Just as we expected: 131 million sites vs. only 176 thousand sites. A very large difference! Let’s dig further into the dataset of sites that are statistically significant after running the Benjamini-Hochberg procedure. How many sites are conserved versus accelerated? We can use datamash to investigate this in Unix without needing to use R, which would be difficult anyway (241-mammalian-2020v2.parse.fdr.significant.txt is 9.6 GB).

cat 241-mammalian-2020v2.parse.fdr.significant.txt | datamash --sort groupby 5 count 5
# accelerated	50558458
# conserved	80565993

We can even go further and summarize based on chromosome as well.
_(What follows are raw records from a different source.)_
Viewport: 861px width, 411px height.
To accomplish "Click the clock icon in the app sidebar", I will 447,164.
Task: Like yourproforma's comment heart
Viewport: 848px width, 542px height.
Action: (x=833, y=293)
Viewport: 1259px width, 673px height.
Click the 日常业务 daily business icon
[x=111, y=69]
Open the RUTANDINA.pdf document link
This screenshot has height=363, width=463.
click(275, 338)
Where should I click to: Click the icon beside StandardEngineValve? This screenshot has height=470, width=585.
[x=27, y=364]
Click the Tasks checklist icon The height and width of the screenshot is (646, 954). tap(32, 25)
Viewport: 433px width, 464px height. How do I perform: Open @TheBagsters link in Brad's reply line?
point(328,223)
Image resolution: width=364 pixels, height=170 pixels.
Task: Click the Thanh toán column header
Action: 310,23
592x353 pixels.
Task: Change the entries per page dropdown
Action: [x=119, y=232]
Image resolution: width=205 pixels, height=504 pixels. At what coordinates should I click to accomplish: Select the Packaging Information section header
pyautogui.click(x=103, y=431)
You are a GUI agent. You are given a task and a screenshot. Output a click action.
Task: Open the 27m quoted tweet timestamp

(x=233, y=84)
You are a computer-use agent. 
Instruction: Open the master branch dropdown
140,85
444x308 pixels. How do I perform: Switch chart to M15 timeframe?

cat 241-mammalian-2020v2.parse.fdr.significant.txt | datamash --sort groupby 1,5 count 1
# chr1	accelerated	4215264
# chr1	conserved	7427904
# chr10	accelerated	2466657
# chr10	conserved	3769684
# chr11	accelerated	2243972
# chr11	conserved	4151872
# chr12	accelerated	2211997
# chr12	conserved	3893533
# chr13	accelerated	1560650
# chr13	conserved	2161264
# chr14	accelerated	1569982
# chr14	conserved	2936207
# chr15	accelerated	1464326
# chr15	conserved	2706121
# chr16	accelerated	1929270
# chr16	conserved	2821175
# chr17	accelerated	1791503
# chr17	conserved	3377866
# chr18	accelerated	1334192
# chr18	conserved	1944436
# chr19	accelerated	1393935
# chr19	conserved	1924627
# chr2	accelerated	3946703
# chr2	conserved	7261033
# chr20	accelerated	1385740
# chr20	conserved	1902183
# chr21	accelerated	921060
# chr21	conserved	703765
# chr22	accelerated	1145298
# chr22	conserved	1114539
# chr3	accelerated	2798629
# chr3	conserved	5486505
# chr4	accelerated	2850552
# chr4	conserved	3928253
# chr5	accelerated	2804820
# chr5	conserved	4893091
# chr6	accelerated	2753938
# chr6	conserved	4439519
# chr7	accelerated	2744352
# chr7	conserved	4098364
# chr8	accelerated	2454247
# chr8	conserved	3322716
# chr9	accelerated	2027966
# chr9	conserved	3732695
# chrX	accelerated	2253501
# chrX	conserved	2322307
# chrY	accelerated	289904
# chrY	conserved	246334

Pretty easy and cool! And that’s essentially it! These commands could easily be put together into a little pipeline for files like this but I will not do that here. The amazing thing is that this analysis can be done in an hour or two of interactive coding on the terminal even though we are dealing with files that are 100s of gigabytes in size! The Unix shell does not really blink but we would be helpless with R. I hope this tutorial is useful to others out there working with genomics or other extremely large statistical datasets!